書き出しはいつも迷います。なにを書いて良いものか分からない。しかし、いずれは着手しなければ記事になりません。分からないままで置いておけるものが、この世界に存在するでしょうか。
いつだったか、文学は無駄なものと聞きました。僕はそう思いませんでしたが、生きるのに絶対にひつようか?と問われれば、まあ無くても生活はできます。
世の中で生活しているのは自分の生活に潤いのある人間ばかりではありません。渇いた日常に、変化を齎すなにかを求めて生きている人も多くいます。そういう人たちには光が必要なのです。なんの変哲もない光。
誰かの書いたフィクションにはその光がある。完全には一致しないが、共感できる理想がある。それは現実よりも美しい世界です。人間が美しいものを求めるのは自然。求められる限り、文学は無駄ではないと感じる。
問題はしかし、そこから思考を進めないと浮かび上がらないのかもしれん。
フィクションはあくまでフィクション、存在しない世界を脳内で作り出しているに過ぎない。故に、生活の糧にするのは許されても、入り浸ることは許されないのです。
もしそちらの住人になりたいというならば、狂気に頼らなければいけなくなる。前後不覚を装い、なにも分からないという状態を一生保ち続けることが前提条件です。
分からなければ許される。曖昧にして、気付かないでいれば罪悪感はない。そうしないと生きていけない。そして光に頼って、闇を貫く。それに間違いはないと思います。僕だってそうしないと疲れるから。
でも、闇というのは向き合わなかろうが光に応じて増える。闇は無尽ですから、有限の光では隠しきれないです。分からなくってもあります。意識しない奥底に、意識できない遥か彼方にのさばっているんです。怖いですね。
その闇は文学に任せておくのが吉です。文学の発する光は透明で、一切の闇を作らない。作るのは人間ですから、フィクションには無関係。

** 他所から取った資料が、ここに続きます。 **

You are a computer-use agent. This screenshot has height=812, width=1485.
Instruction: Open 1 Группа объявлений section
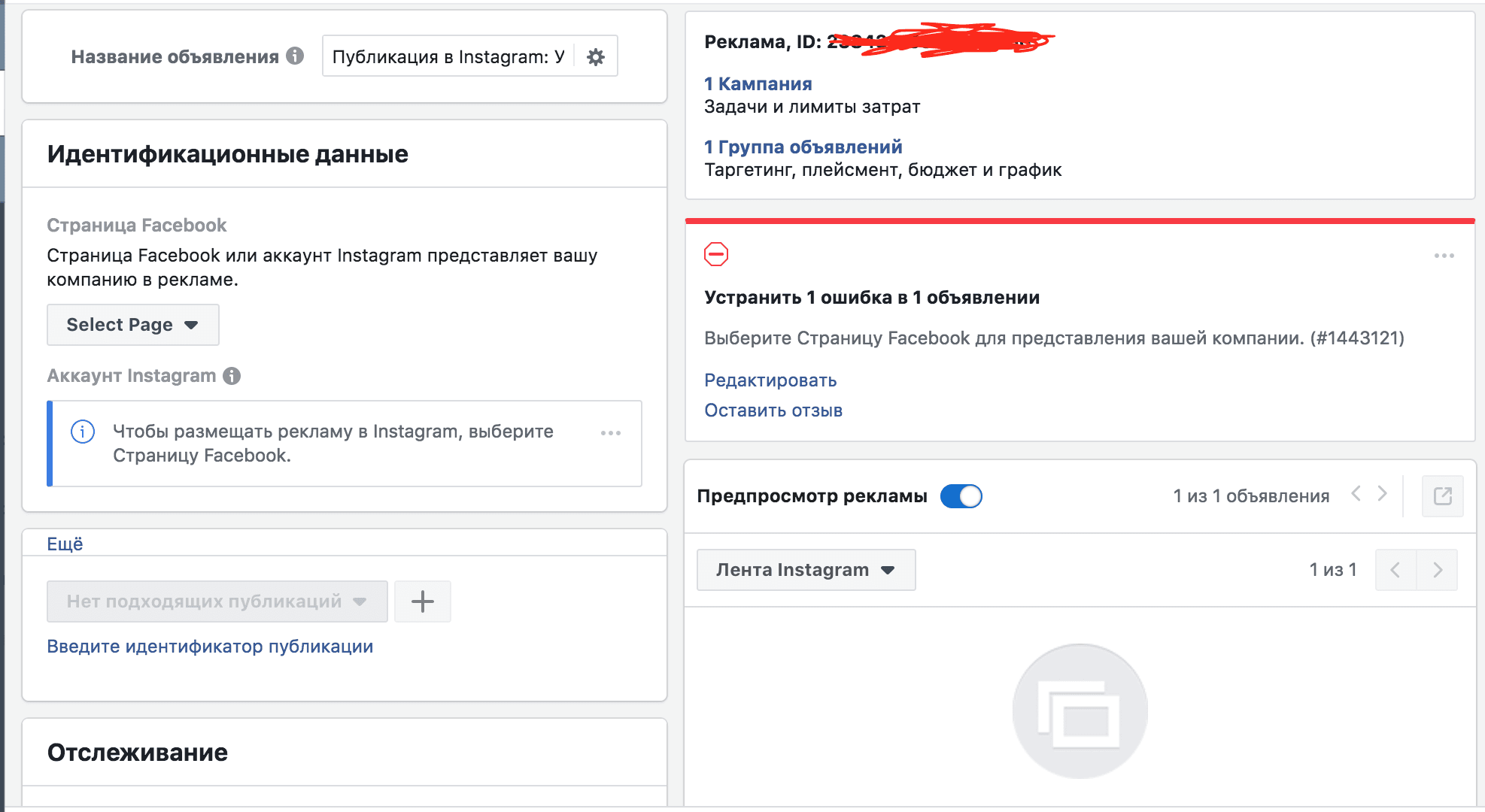(x=803, y=147)
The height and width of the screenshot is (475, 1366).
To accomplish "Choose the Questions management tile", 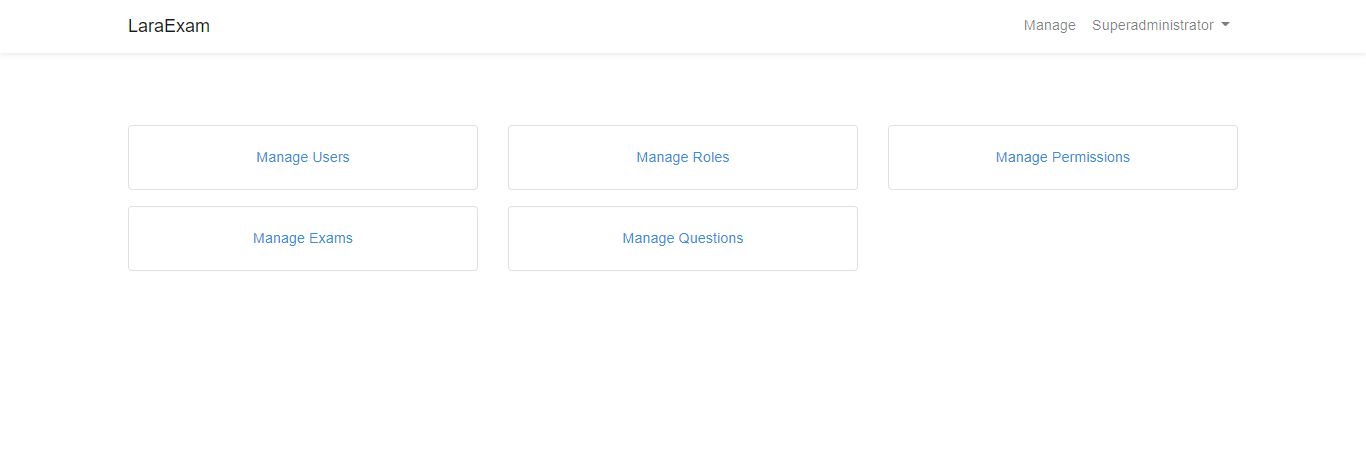I will (683, 238).
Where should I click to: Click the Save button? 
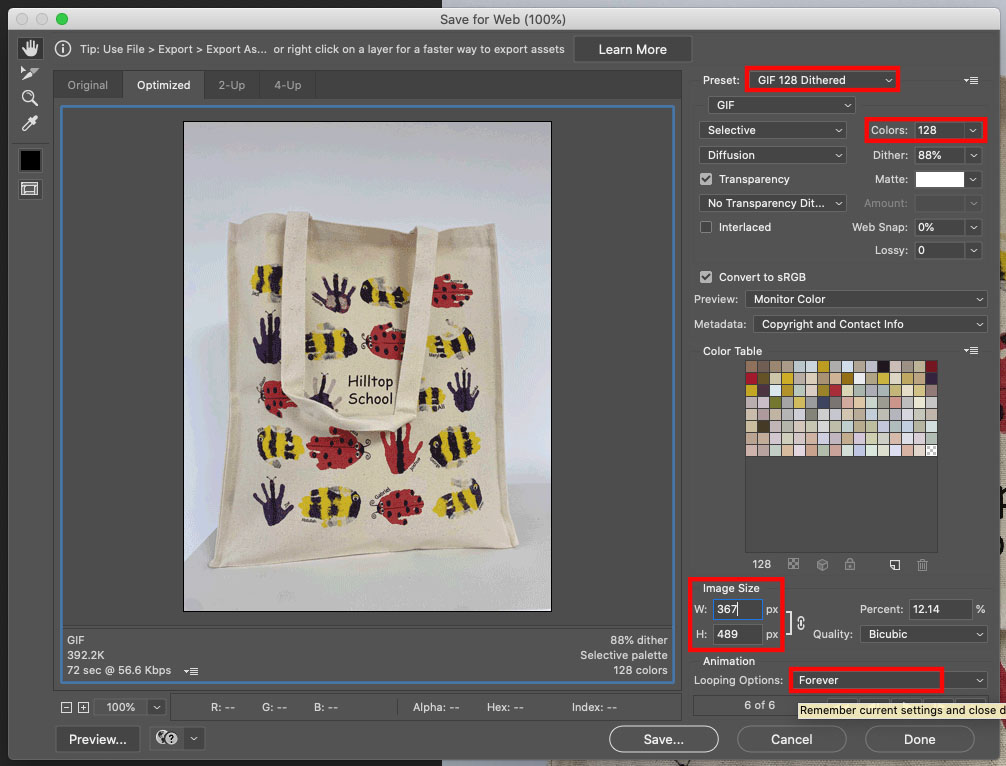tap(663, 739)
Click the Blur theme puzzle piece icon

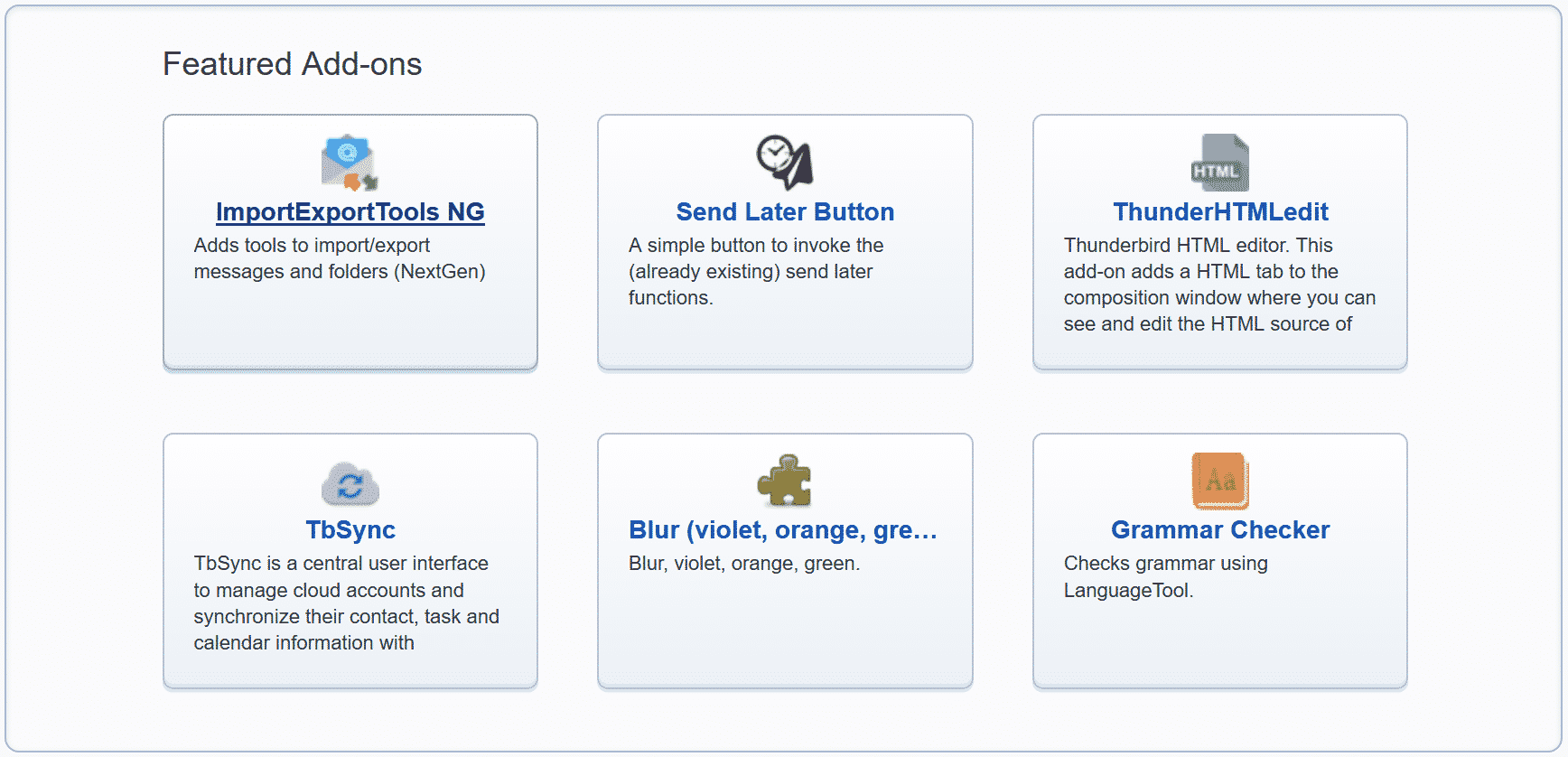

もちろん闇みたいなのも作れますけど、それもただ光の色を闇に近づけたに過ぎない、偽りのものです。感傷に浸るにはもってこいの透明なやつです。ほれ見ろ、現実とは比べ物になんない程キレイですね。フィクションって。
分からなくっても良いことはあると思いますよ。
物語を創作する方は大抵、分かるために描いてます。未知を伝えるのは骨が折れる作業ですが、必死でしょう。
そうやって必死に作られた世界は、現実への不透明な恐怖を曖昧にしてくれる。純度100%のフィクションでこそ為し得る、究極の癒しではないでしょうか。
以上をもって、僕の愛する自作曲はゴミではないことを証明します。
やっと寝れるわ。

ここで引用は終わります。